I'm trying a code from a guide and follow every step and when the time that I try to train the model with my own pictures which are in 128x128 the resulting process for the gp and loss_critic results to a NaN. So I am guessing there might be some problems in my data or the equations inside the code. Asking for more insights on this problem. Below are the lines from gp and loss_critic
gp = gradient_penalty(critic, real, fake, device=DEVICE)

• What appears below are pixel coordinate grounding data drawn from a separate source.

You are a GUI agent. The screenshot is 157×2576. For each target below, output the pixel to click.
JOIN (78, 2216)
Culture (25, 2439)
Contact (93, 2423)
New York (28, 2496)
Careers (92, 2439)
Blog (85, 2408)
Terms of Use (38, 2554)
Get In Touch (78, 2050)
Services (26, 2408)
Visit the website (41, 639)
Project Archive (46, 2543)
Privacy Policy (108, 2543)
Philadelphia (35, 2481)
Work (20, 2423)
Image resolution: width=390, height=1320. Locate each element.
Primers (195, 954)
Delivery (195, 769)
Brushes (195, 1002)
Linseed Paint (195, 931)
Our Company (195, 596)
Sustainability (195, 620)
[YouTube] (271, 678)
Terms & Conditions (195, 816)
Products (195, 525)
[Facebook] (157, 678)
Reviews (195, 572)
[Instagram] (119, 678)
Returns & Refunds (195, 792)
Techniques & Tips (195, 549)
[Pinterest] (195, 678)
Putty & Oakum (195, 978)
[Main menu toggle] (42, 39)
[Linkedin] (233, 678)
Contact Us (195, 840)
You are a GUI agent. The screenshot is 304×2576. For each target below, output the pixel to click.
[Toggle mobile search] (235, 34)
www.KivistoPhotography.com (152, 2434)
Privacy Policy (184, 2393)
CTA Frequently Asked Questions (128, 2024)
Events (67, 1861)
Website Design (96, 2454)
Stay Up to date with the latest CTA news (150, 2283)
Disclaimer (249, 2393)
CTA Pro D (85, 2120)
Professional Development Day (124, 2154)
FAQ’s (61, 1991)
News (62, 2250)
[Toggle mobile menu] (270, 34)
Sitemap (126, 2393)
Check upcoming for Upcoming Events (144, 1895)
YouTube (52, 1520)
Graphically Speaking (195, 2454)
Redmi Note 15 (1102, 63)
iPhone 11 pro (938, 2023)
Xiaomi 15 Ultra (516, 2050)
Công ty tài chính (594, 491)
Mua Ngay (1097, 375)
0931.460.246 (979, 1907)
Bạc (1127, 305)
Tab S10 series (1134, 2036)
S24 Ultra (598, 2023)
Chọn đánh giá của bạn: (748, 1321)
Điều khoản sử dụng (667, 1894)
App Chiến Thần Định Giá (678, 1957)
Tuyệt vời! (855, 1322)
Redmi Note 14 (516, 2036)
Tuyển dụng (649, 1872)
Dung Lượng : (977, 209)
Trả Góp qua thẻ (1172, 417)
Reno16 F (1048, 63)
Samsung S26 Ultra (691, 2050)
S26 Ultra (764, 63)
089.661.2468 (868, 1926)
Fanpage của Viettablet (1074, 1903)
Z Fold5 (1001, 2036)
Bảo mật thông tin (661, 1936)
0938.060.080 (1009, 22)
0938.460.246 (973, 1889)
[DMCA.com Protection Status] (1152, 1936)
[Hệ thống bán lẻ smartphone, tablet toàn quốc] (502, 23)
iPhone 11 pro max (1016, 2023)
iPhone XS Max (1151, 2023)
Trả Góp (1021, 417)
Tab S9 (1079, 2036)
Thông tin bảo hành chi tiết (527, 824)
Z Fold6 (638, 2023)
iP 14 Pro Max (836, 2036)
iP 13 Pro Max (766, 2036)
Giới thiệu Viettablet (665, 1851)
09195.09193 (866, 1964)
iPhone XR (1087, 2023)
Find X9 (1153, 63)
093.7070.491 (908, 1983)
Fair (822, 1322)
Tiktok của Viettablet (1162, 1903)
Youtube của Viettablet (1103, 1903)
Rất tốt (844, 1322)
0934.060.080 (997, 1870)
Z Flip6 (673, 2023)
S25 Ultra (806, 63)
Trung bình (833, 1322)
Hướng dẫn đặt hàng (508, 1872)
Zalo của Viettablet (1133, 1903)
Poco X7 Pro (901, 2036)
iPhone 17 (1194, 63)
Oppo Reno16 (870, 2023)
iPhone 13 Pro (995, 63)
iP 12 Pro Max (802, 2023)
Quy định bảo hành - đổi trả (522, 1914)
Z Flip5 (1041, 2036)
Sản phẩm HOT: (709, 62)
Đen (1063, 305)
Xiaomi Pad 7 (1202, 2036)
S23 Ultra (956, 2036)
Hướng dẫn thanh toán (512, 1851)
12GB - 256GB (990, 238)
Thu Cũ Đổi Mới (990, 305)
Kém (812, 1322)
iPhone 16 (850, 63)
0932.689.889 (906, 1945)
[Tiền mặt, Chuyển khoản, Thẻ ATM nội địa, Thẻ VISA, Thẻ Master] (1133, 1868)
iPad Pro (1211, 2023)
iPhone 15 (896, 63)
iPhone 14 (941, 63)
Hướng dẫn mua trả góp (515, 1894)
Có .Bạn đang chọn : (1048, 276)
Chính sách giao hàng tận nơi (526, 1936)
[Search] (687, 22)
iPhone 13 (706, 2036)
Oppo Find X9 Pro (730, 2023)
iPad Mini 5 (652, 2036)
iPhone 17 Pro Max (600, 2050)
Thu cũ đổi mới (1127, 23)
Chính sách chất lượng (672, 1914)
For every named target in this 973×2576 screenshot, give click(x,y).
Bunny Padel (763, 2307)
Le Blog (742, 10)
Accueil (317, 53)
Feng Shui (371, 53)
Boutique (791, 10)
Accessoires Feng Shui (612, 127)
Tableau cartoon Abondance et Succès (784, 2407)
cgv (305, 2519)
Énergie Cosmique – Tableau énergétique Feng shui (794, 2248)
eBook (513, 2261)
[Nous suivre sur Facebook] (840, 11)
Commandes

loss_critic = -(torch.mean(critic_real) - torch.mean(critic_fake)) + LAMBDA_GP * gp + (0.001 * torch.mean(critic_real ** 2))
and here is my training loop:
def train_fn(
critic,
gen,
path_length_penalty,
loader,
opt_critic,
opt_gen,
opt_mapping_network,
):
loop = tqdm(loader, leave=True)
for batch_idx, (real, _) in enumerate(loop):
real = real.to(DEVICE)
cur_batch_size = real.shape[0]
w = get_w(cur_batch_size)
noise = get_noise(cur_batch_size)
with torch.cuda.amp.autocast():
fake = gen(w, noise)
critic_fake = critic(fake.detach())
critic_real = critic(real)
gp = gradient_penalty(critic, real, fake, device=DEVICE)
loss_critic = (
-(torch.mean(critic_real) - torch.mean(critic_fake))
+ LAMBDA_GP * gp
+ (0.001 * torch.mean(critic_real ** 2))
)
critic.zero_grad()
loss_critic.backward()
opt_critic.step()
gen_fake = critic(fake)
loss_gen = -torch.mean(gen_fake)
if batch_idx % 16 == 0:
plp = path_length_penalty(w, fake)
if not torch.isnan(plp):
loss_gen = loss_gen + plp
mapping_network.zero_grad()
gen.zero_grad()
loss_gen.backward()
opt_gen.step()
opt_mapping_network.step()
loop.set_postfix(
gp=gp.item(),
loss_critic=loss_critic.item(),
)
and here is the guide that I am following: https://blog.paperspace.com/implementation-stylegan2-from-scratch/#load-all-dependencies-we-need
I think it is the CUDA or GPU problem. Any insights or solutions?